Agent Environment Cycle

environment aec diagram

Waterworld

By default there are 5 agents (purple), 5 food targets (green) and 10 poison targets (red). Each agent has 30 range-limited sensors, depicted by the black lines, to detect neighboring agents (food and poison targets) resulting in 212 long vector of computed values about the environment for the observation space. They have a continuous action space represented as a 2 element vector, which corresponds to left/right and up/down thrust. The agents each receive a reward of 10 when more than one agent captures food together (the food is not destroyed), a shaping reward of 0.01 for touching food, a reward of -1 for touching poison, and a -0.5×|action| reward when an agent collides into another. The environment runs for 500 frames by default. Observation shape takes the full form of ((4 + 3×speed_features)×n_sensors+2,).

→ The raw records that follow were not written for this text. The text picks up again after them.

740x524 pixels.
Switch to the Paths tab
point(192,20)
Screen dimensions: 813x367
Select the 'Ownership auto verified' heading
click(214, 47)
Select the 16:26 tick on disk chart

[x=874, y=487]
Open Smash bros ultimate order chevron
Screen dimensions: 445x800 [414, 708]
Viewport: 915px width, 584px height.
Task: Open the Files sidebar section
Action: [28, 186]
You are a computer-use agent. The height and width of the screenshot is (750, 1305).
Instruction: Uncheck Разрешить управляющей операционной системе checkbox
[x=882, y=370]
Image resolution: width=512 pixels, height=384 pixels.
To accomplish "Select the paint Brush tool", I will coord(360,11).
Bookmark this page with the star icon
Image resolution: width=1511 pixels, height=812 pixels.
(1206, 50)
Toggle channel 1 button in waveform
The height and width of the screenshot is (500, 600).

This has been fixed from the reference environments to keep items floating off screen and being lost forever.

Arguments

waterworld.env(n_pursuers=5, n_evaders=5, n_coop=2, n_poison=10, radius=0.015,
obstacle_radius=0.2, obstacle_loc=np.array([0.5, 0.5]), ev_speed=0.01,
poison_speed=0.01, n_sensors=30, sensor_range=0.2, action_scale=0.01,
poison_reward=-1., food_reward=10., encounter_reward=.01, control_penalty=-.5,
reward_mech=1.0, speed_features=True, max_frames=500)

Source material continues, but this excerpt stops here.